BookmarkSubscribe
Choose Language Hide Translation Bar
Community Trekker

## Plot conventional and reverse CDF on same plot by grouping variable

Hello,

Have a question on CDF plots on the distribution platform

I would like to plot the CDF of two variables say Y1 and Y2 which are on the same numerical scale but differ by the range/. For example Y1 from 0-100 and Y2 from 0 to 1000. I want to plot Y1like a regular CDF plot with the CumProb going from 0 to 1 and X1 values increasing from 0 to 100.

For Y2, I want the X2 to be in decreasing order from 1000 to 0 but the cumprob of Y2 runs from 0 to Y increasing in the Y axis direction.

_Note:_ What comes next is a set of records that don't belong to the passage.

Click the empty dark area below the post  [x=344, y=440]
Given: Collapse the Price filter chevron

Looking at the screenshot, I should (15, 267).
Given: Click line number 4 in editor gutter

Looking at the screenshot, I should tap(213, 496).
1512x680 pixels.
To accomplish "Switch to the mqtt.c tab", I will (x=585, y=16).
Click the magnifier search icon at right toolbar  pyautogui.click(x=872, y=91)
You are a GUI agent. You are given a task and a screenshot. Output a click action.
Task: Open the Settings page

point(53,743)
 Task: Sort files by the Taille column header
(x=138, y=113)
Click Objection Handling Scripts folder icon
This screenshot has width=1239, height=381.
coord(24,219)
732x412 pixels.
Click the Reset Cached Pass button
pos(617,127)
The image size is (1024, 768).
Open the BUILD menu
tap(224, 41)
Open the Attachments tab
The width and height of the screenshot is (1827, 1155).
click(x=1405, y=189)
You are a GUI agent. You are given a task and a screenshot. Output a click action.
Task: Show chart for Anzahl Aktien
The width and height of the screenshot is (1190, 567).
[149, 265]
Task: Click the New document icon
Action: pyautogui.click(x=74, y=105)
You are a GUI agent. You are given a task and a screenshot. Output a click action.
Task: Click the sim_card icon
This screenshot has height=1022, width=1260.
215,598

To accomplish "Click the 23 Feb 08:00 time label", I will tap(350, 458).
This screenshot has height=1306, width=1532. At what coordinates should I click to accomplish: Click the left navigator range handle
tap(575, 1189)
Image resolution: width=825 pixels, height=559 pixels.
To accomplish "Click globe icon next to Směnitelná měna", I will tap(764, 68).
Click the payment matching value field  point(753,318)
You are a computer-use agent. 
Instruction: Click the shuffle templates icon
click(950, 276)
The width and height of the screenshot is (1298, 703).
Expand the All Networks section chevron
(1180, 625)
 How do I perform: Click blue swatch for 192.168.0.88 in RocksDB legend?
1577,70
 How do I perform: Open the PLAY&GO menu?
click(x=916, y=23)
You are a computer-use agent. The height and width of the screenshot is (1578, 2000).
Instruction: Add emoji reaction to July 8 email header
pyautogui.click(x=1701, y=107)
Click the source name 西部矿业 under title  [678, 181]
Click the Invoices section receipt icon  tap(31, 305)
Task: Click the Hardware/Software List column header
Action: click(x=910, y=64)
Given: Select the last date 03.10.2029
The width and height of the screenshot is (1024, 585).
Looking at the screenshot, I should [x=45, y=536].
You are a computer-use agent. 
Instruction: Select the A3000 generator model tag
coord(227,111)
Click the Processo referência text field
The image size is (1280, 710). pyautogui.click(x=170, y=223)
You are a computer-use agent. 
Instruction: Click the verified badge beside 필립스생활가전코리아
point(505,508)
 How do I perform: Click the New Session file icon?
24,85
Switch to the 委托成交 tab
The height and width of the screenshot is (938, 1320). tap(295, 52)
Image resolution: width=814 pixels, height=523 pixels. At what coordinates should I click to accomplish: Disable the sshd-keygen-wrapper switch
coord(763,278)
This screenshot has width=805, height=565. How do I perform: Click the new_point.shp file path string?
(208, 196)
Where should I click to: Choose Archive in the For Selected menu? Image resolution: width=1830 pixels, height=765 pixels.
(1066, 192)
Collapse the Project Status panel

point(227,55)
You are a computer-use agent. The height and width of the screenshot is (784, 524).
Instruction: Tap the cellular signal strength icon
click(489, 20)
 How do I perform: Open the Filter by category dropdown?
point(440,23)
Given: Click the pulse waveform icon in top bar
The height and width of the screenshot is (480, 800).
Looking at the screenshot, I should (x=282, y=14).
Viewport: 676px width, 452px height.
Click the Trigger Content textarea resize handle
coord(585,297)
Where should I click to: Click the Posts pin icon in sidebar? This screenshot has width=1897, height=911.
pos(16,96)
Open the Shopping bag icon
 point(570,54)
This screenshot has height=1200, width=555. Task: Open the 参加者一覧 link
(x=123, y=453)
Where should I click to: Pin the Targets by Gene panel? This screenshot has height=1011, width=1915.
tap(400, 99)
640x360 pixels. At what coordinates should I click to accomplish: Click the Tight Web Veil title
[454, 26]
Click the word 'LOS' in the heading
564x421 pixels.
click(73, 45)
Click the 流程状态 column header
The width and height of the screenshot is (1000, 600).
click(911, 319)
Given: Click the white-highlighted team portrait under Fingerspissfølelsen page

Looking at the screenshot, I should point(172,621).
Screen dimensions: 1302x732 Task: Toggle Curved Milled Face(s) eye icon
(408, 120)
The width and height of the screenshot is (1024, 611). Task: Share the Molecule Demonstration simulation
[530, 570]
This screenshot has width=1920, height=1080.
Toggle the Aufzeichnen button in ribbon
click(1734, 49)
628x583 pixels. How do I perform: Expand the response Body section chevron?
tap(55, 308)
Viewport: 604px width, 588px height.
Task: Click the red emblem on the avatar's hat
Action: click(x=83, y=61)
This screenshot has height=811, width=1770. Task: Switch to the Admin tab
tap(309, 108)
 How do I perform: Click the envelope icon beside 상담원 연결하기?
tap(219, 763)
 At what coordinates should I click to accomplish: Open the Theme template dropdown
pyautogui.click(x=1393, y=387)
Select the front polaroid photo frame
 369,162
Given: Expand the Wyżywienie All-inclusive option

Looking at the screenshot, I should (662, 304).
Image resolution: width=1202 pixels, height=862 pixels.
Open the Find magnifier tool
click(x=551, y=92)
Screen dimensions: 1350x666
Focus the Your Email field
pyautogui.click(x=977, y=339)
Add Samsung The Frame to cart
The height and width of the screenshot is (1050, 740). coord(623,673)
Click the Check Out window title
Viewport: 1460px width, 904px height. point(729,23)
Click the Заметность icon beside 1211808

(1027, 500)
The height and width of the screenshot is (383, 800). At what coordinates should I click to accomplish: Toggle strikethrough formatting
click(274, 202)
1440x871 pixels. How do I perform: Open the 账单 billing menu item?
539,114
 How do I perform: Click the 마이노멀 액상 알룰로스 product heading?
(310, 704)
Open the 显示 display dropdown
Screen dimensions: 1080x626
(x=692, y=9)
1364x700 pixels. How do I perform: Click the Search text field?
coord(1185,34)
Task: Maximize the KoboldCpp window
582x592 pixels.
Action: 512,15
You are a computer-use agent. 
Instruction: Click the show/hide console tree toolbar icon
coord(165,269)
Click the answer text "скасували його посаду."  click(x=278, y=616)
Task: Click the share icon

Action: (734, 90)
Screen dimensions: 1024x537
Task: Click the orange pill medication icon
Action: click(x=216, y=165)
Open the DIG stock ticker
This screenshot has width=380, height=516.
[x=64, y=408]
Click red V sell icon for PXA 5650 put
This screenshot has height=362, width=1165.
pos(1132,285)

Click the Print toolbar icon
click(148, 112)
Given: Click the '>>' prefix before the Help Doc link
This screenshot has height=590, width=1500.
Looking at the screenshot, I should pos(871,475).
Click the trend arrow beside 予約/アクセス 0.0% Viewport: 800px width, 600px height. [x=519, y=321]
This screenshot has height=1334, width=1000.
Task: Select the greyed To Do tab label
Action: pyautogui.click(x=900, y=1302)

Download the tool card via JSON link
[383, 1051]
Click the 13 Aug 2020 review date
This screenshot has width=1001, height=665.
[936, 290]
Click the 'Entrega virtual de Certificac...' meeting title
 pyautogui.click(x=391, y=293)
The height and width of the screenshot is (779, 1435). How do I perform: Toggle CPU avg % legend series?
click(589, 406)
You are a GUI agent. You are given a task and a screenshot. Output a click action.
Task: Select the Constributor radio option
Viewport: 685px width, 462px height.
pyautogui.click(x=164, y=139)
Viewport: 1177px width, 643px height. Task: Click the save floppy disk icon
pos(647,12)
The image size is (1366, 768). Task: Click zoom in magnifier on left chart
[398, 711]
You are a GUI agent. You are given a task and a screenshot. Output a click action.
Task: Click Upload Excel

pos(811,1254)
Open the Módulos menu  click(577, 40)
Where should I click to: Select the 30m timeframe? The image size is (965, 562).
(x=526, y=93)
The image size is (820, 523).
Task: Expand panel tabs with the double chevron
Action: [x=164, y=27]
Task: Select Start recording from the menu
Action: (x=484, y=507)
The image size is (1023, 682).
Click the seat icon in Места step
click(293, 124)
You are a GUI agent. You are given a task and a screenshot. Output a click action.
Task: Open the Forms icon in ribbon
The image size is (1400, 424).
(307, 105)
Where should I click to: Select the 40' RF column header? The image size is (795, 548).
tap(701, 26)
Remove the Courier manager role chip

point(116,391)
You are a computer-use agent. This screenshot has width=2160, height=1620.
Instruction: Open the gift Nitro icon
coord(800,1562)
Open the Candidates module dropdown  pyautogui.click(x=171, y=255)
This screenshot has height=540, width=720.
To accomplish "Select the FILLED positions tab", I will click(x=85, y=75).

I want to essentially reverse cdf(Y2) and overplot with cdf(Y1) and plot both on the same cdf plot window. Eventually I want to shade specific areas under the curves based on X1 and X2 values but before that I want to know how I could accomplish this task?

I started with getting the probability score and adding a column for 1-P(X2 > x) for Y2 but was little stuck on how I could get 1-P(X2>x) and P(X1<=x1) on the same X axis and was running around circles with how I could approach this in general. Any thoughts and pointers would be really helpful. I have 5 different categories of a grouping variable and do not mind having 5 different such cdf plots.

2 REPLIES 2
Super User

## Re: Plot conventional and reverse CDF on same plot by grouping variable

Attached is a script that I believe simulates your data setup and two methods to create the graph you described. One uses unstacked data ( two columns) and another with stacked data.  If you are looking for rows where the Inv Prob of Y2 > Prob Y1 the unstacked (raw) data would be easier to use.

Note, Y1 and Y2 were simulated as uniform distributions.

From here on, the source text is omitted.